Our trip to the island paradise, far away from the hustle and bustle insanity that is urban Washington D.C, really put me in touch with feelings about life, society, and my future. (The former two will be the subject of an entry at a later date).

Then, something else happened, we drove through a crazy town, and over a crazy mountain one rainy morning to reach Fajardo for a snorkeling cruise to the Spanish Virgin Island of Culebra. We were almost late but as luck, or fate, would have it, we arrived within about 15 minutes of the departure time.

There, amongst the turquoise blue waters and tropical fish, I rediscovered a dream of mine that had faded, like many things do, with the seconds of time that pass one’s life. While I am not religious, the experience of putting on a mask and fins, and swimming amongst fish and animals that one usually only sees in movies or magazines, was for me, how some describe a trip to Jerusalem or Mecca.

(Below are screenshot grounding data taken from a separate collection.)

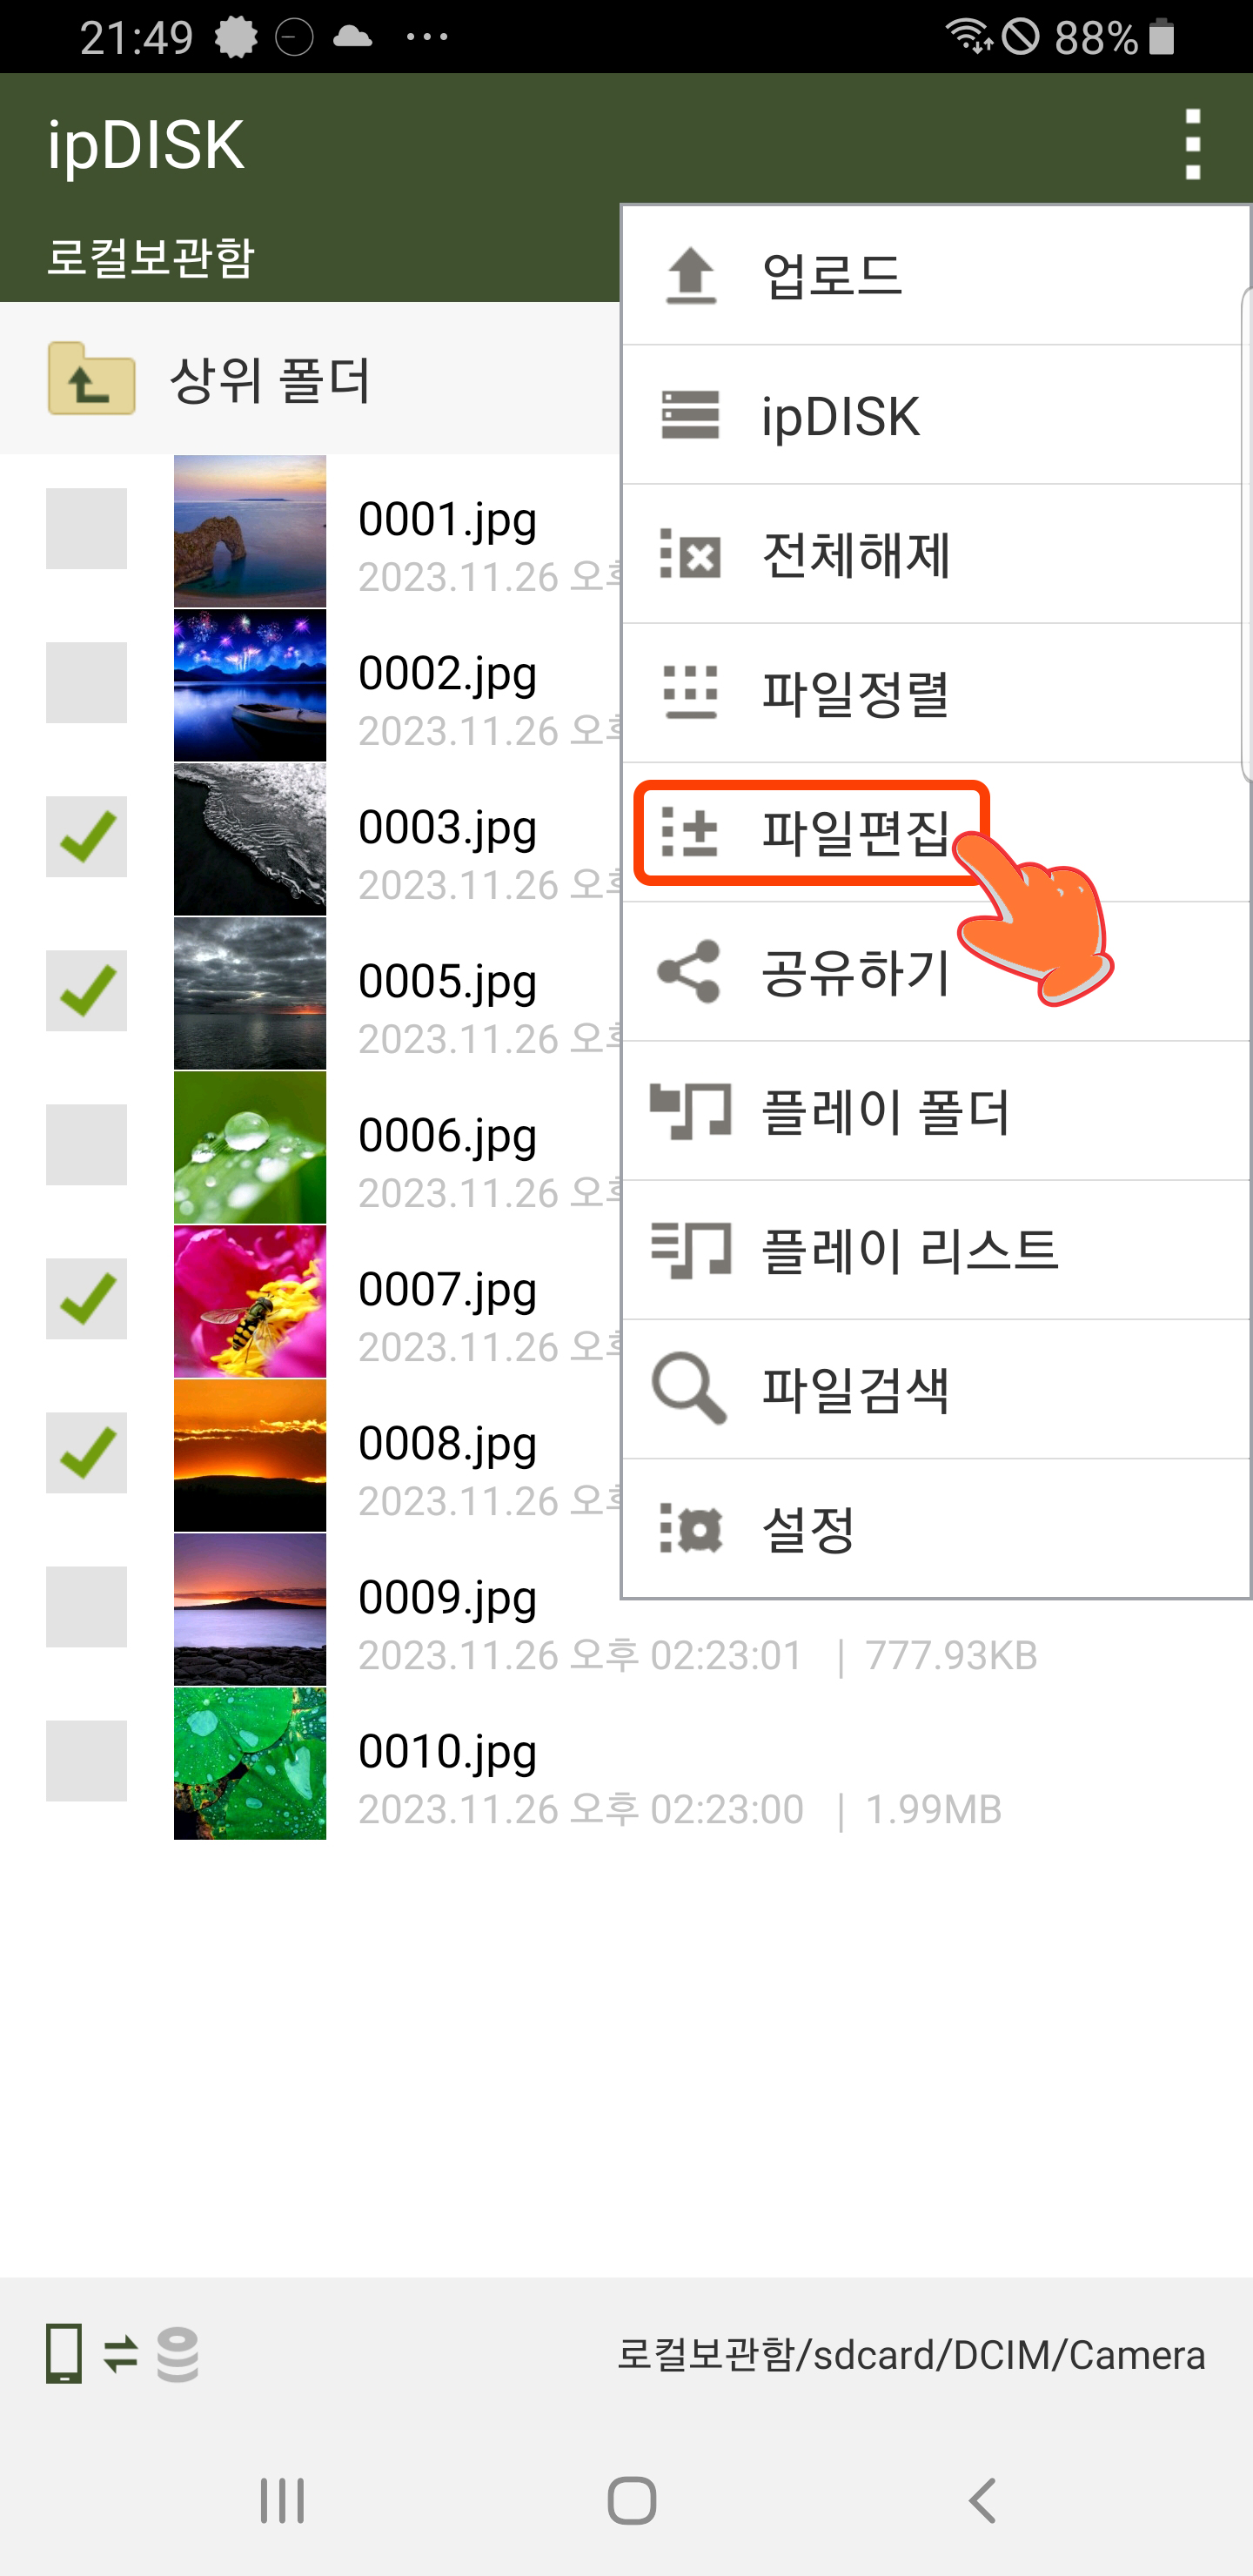This screenshot has height=2576, width=1253.
Task: Tap the Android back navigation button
Action: [x=983, y=2501]
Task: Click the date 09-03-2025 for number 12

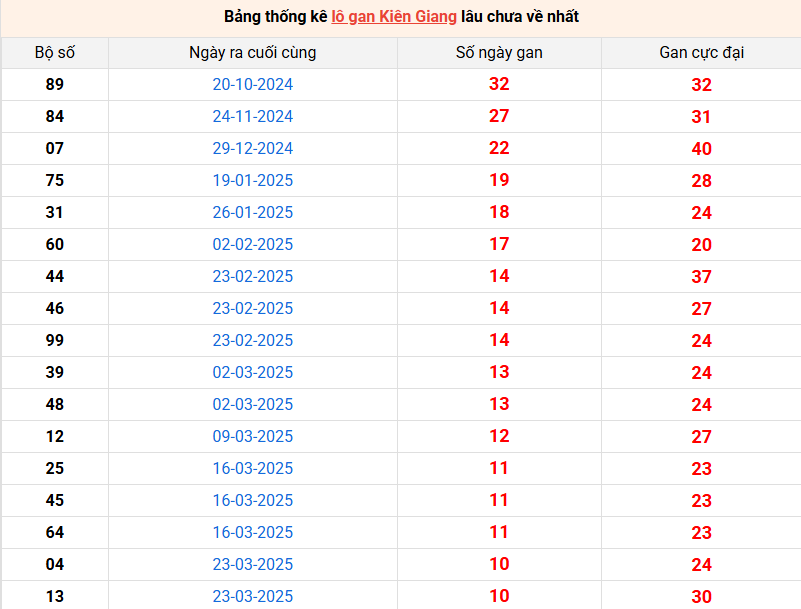Action: pyautogui.click(x=253, y=436)
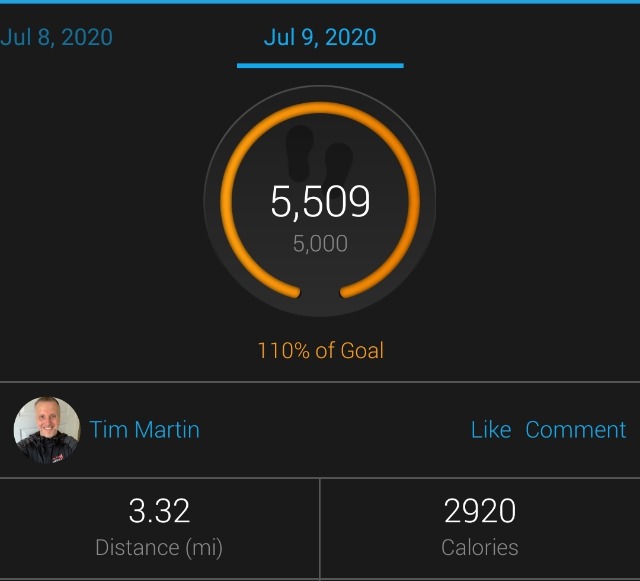Select the Jul 9, 2020 tab
The height and width of the screenshot is (581, 640).
pos(320,37)
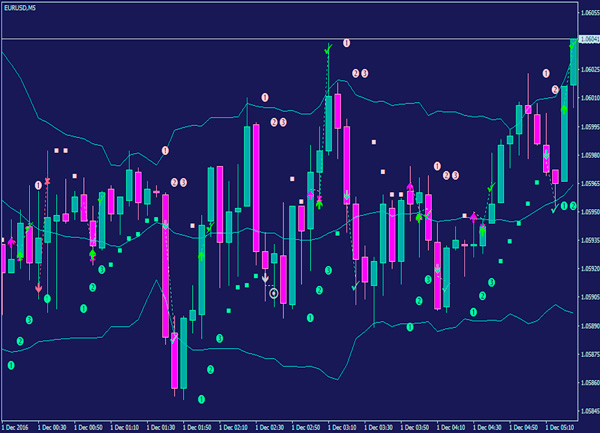Select green circle 2 at the far right edge
The height and width of the screenshot is (433, 600).
coord(573,206)
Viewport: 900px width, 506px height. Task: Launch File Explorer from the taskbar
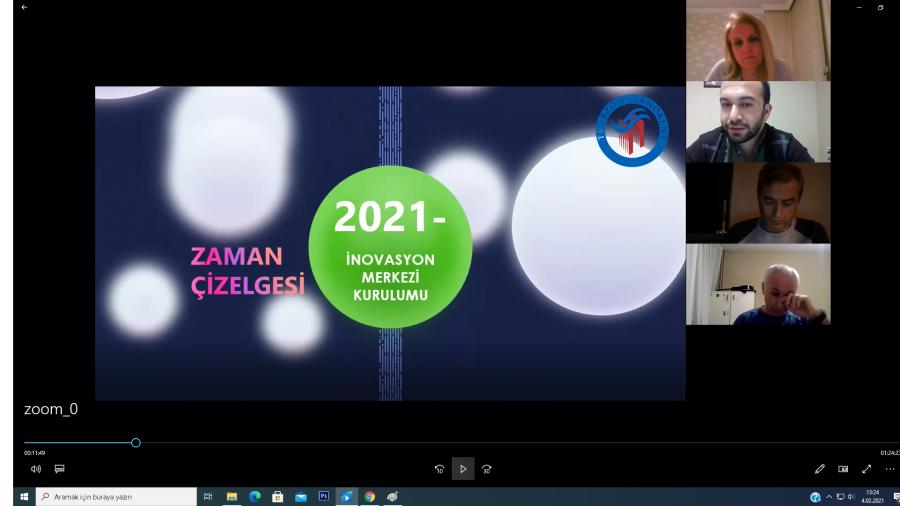pos(231,496)
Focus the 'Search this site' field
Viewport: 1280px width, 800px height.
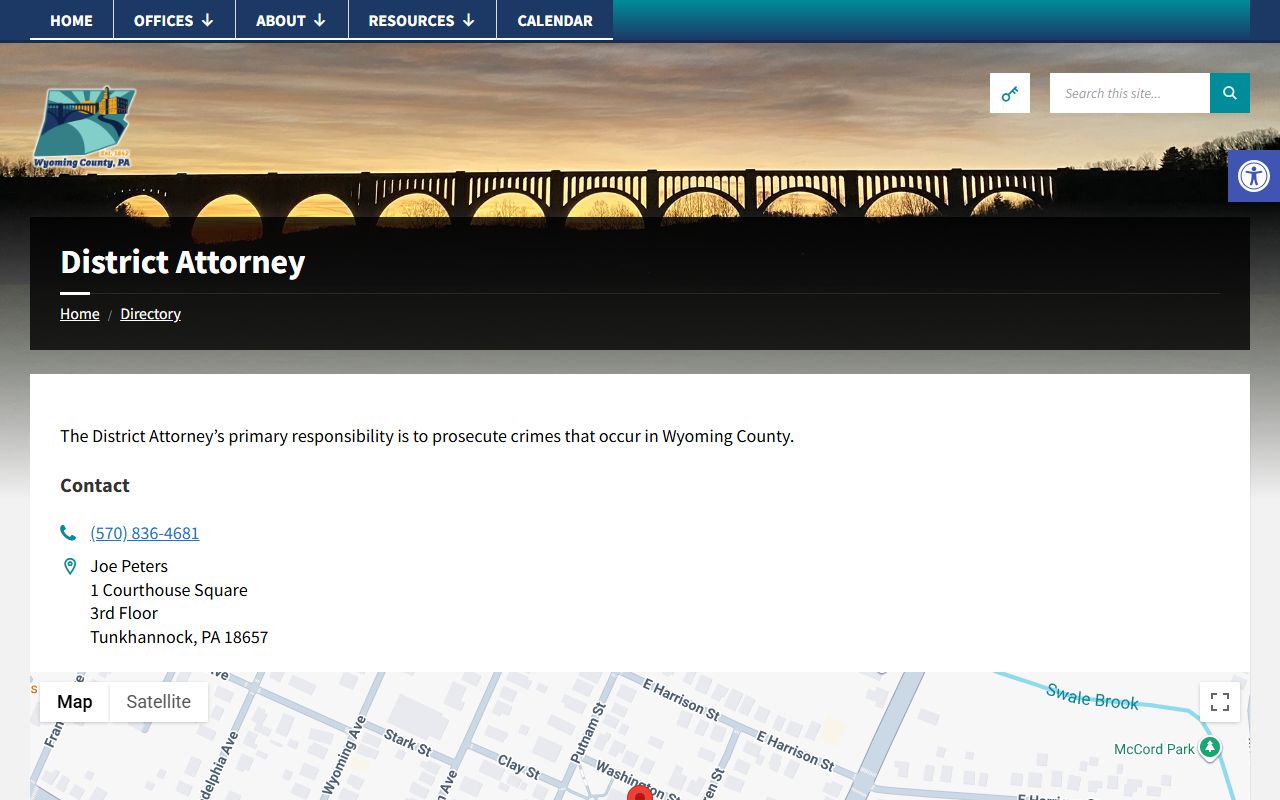click(x=1129, y=93)
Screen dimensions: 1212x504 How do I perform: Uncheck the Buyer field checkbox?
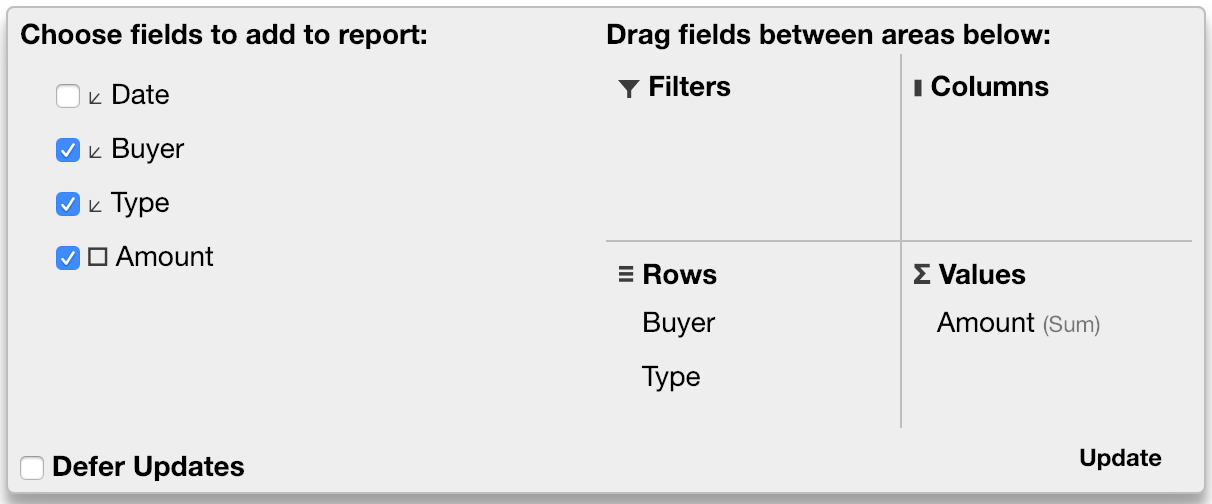coord(67,151)
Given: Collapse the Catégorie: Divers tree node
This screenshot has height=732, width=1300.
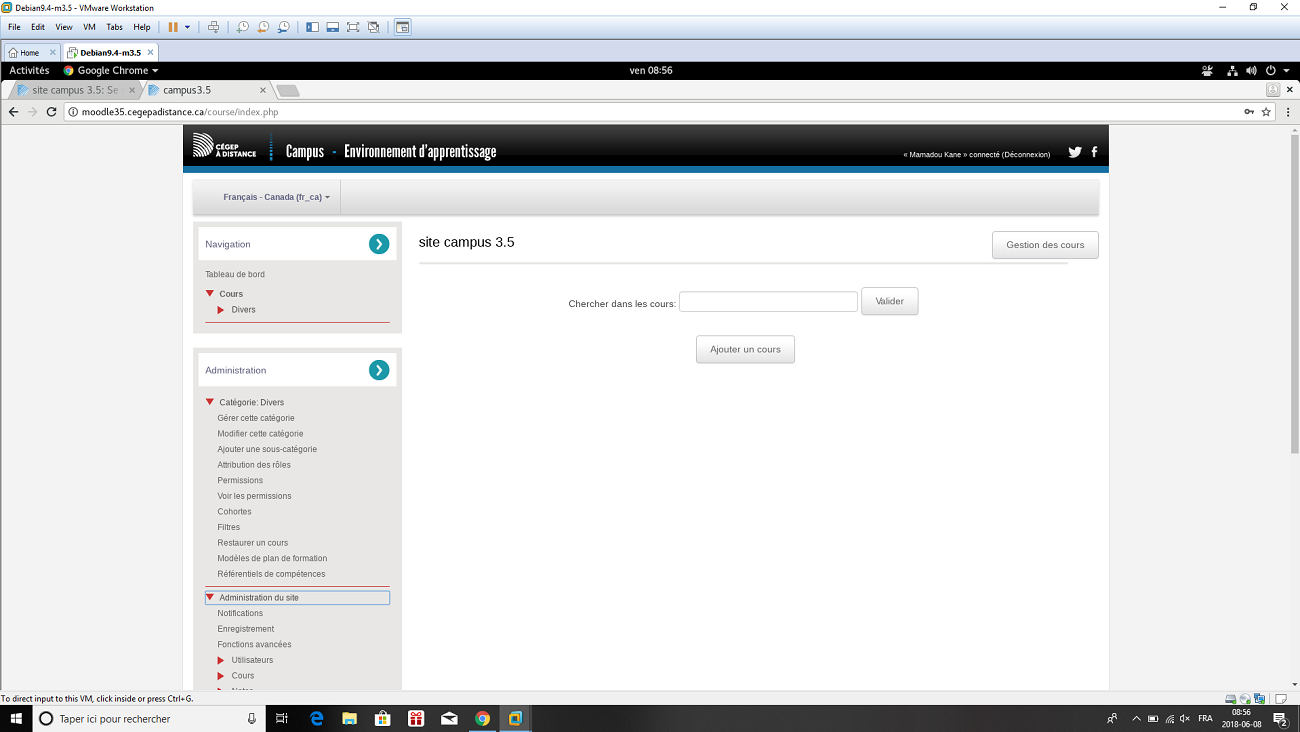Looking at the screenshot, I should [x=210, y=402].
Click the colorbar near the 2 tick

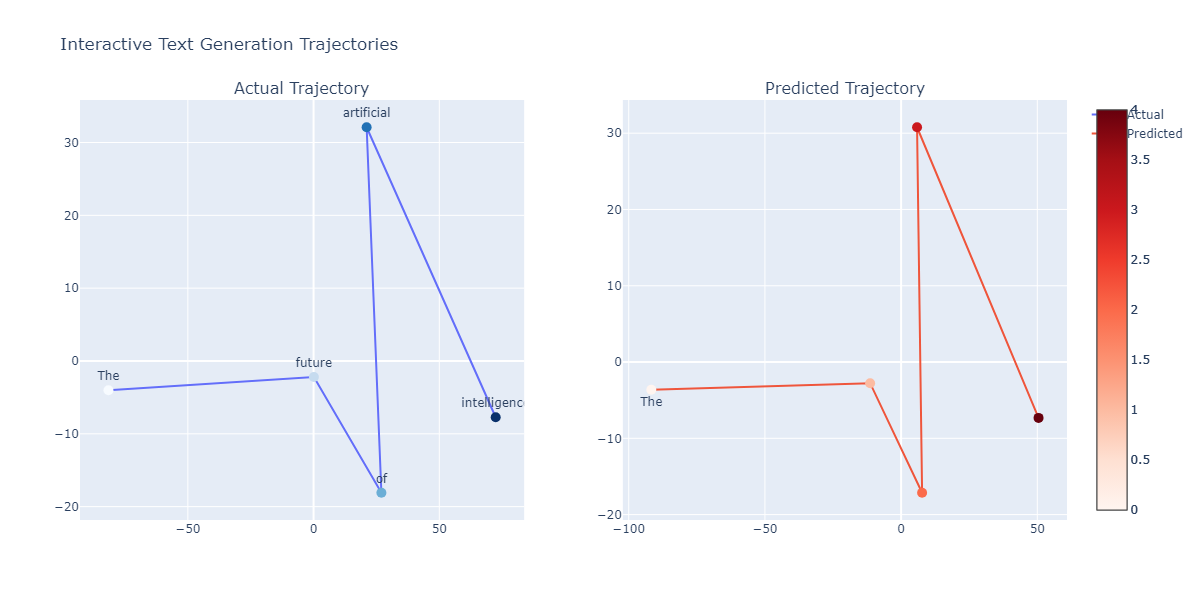[x=1112, y=310]
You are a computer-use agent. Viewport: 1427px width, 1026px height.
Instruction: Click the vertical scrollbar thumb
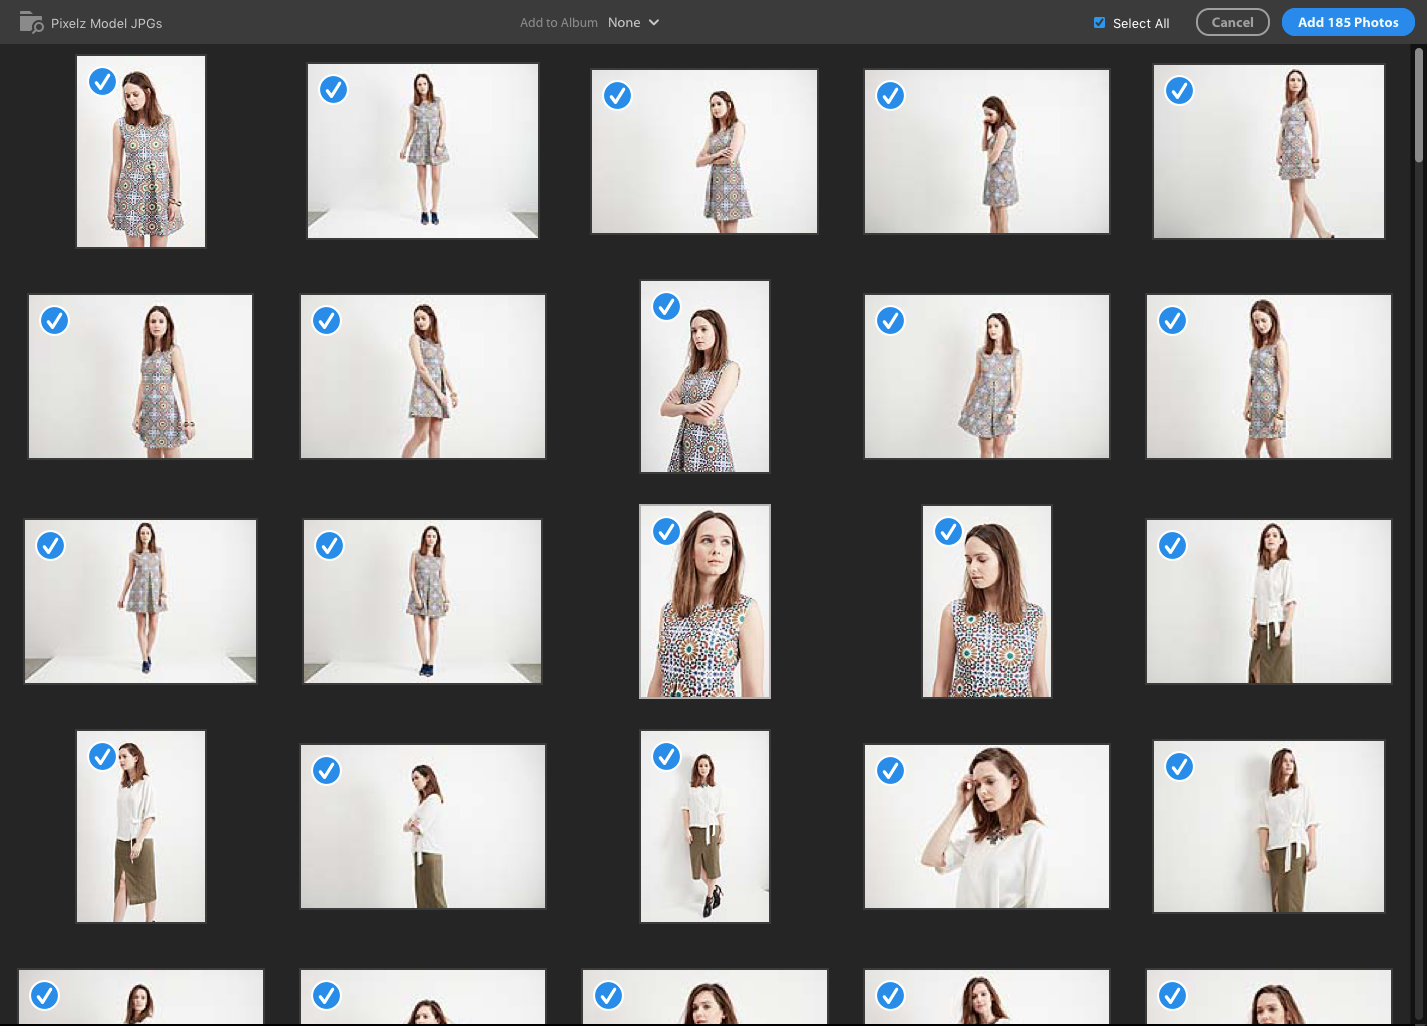click(1418, 105)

At one point, the dream was to be a marine scientist (not the dolphins are cute type either); I mean the real-deal, nitty gritty research type. Now here I am, this week, after a short preparation time and a tropical trip, realizing this dream, and once again pursuing it.

The professor is a really cool guy, and the class seems like it will be challenging and rewarding. We are starting out with chemical equilibrium, and for the first time in a while, last night, on a professional level, I once again felt at home working the equations of chemistry, and sitting in lecture.

It’s funny how you don’t understand how much you miss something when it’s gone. I studied science for half of my life and have missed it. Well, my friend, we meet again.